The Dow Jones Industrial Average dropped 418.48 points (0.97%) to close at 42,573.73, while the S&P 500 fell 1.07% to 5,906.94. The Nasdaq Composite slid 1.19% to end the session at 19,486.78.

The Dow fell more than 700 points at session lows before slightly recovering. Trading volume was light, typical for the shortened week, with the SPDR S&P 500 Trust (SPY) trading fewer than 40 million shares in late afternoon — unusually low for a day with significant market declines.

Tech Weakness and Year-End Profit Taking

The market’s slide appears to be driven by profit-taking as investors lock in gains after a banner year.

  • S&P 500: Up 24% year-to-date, its best performance since 2021.
  • Dow: Gained 13% this year.
  • Nasdaq: Surged nearly 30%, marking its longest quarterly winning streak since 2021.
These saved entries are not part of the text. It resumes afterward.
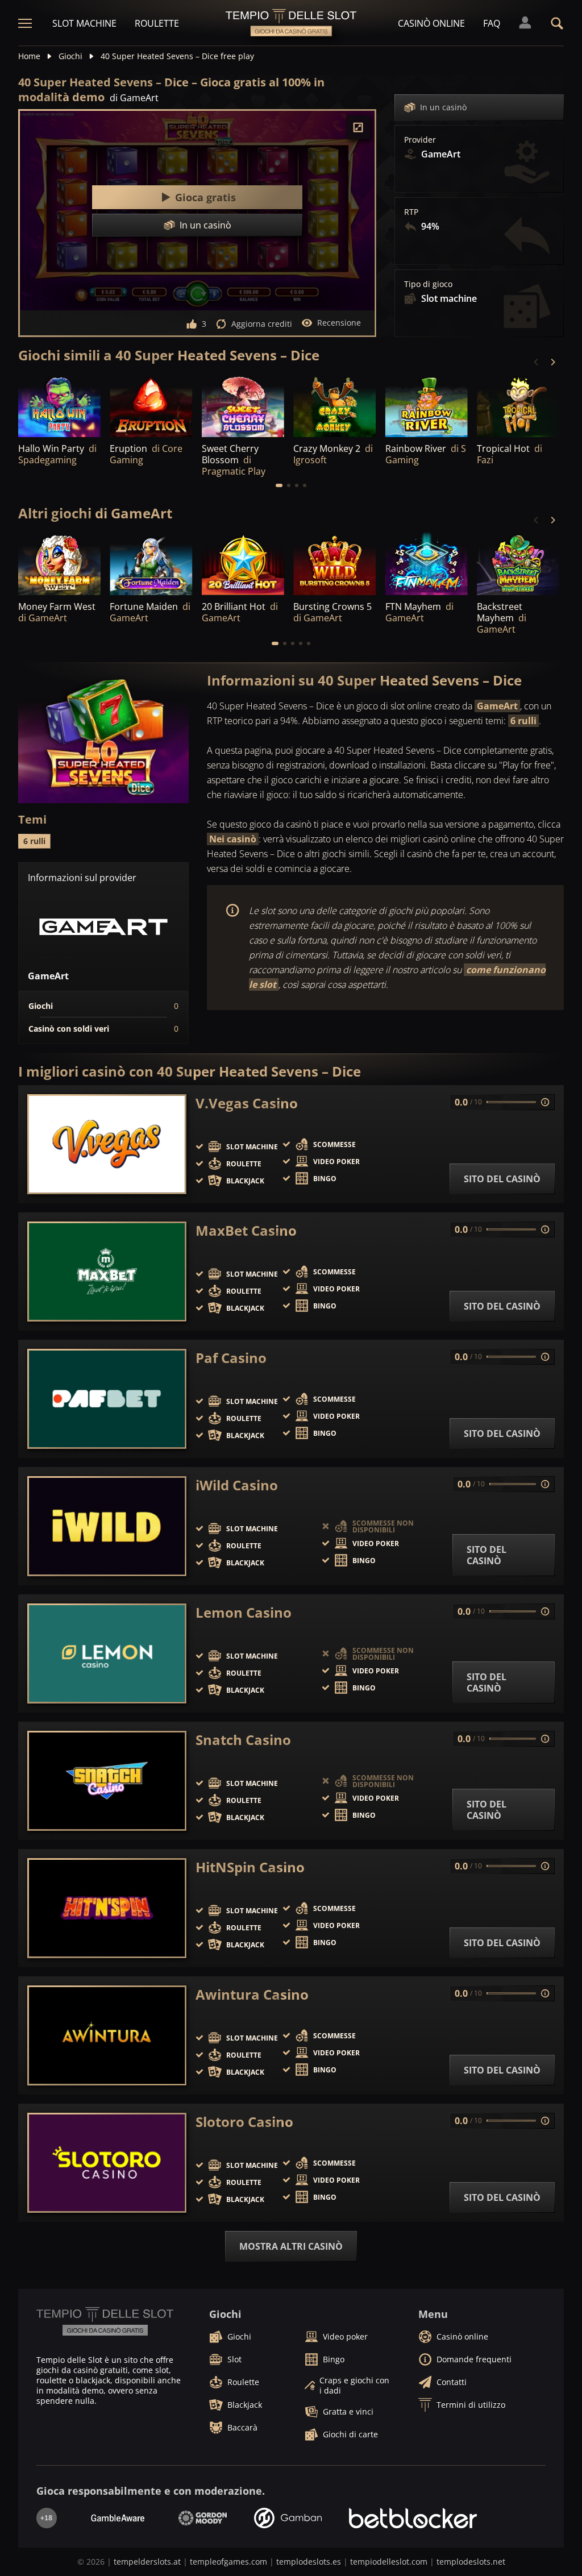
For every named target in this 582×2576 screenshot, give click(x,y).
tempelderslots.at (147, 2561)
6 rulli (523, 720)
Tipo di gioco (428, 284)
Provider (420, 140)
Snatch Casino (243, 1740)
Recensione (339, 322)
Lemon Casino (244, 1612)
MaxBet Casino (246, 1230)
Despite the strong year, large tech stocks faltered Monday:

  • Tesla fell 3.3%.
  • Meta Platforms slid 1.4%.
  • Nvidia bucked the trend, rising 0.4%.

Jeremy Siegel, senior economist at WisdomTree and Wharton professor emeritus, noted that a correction (defined as a 10% drop in the S&P 500) is increasingly likely in 2025. “The major forces to propel things upward I think have already been built in,” Siegel said on CNBC.

Santa Claus Rally Fizzles

Investors had hoped for a Santa Claus rally, a phenomenon where markets typically rise during the last five trading days of the year and the first two of January. Historically, the S&P 500 has returned an average of 1.3% during this period since 1950, according to LPL Financial.

Instead, the S&P 500 has fallen more than 1% in the last two trading sessions — a rare occurrence during the final week of December. Bespoke Investment Group noted this was the first time it has happened twice in the last five business days of the year since at least 1952.

Light Economic Data Ahead

Economic data was sparse on Monday, but the Chicago Purchasing Managers Index (PMI) for December came in weaker than expected at 36.9 (below the 42.2 forecast by economists). The market will be closed Wednesday in observance of New Year’s Day, leaving limited time for year-end rebounds.

Optimism for 2025 Rebound

Despite the late-year weakness, Tom Lee, head of research at Fundstrat, struck an optimistic tone. “Strangely, if the last week of December is weak, I actually think it bodes well for a rebound in the first week of January,” Lee said on CNBC’s “Squawk Box.”

With markets grappling with light trading volumes and year-end positioning, investors remain hopeful for a strong start to 2025.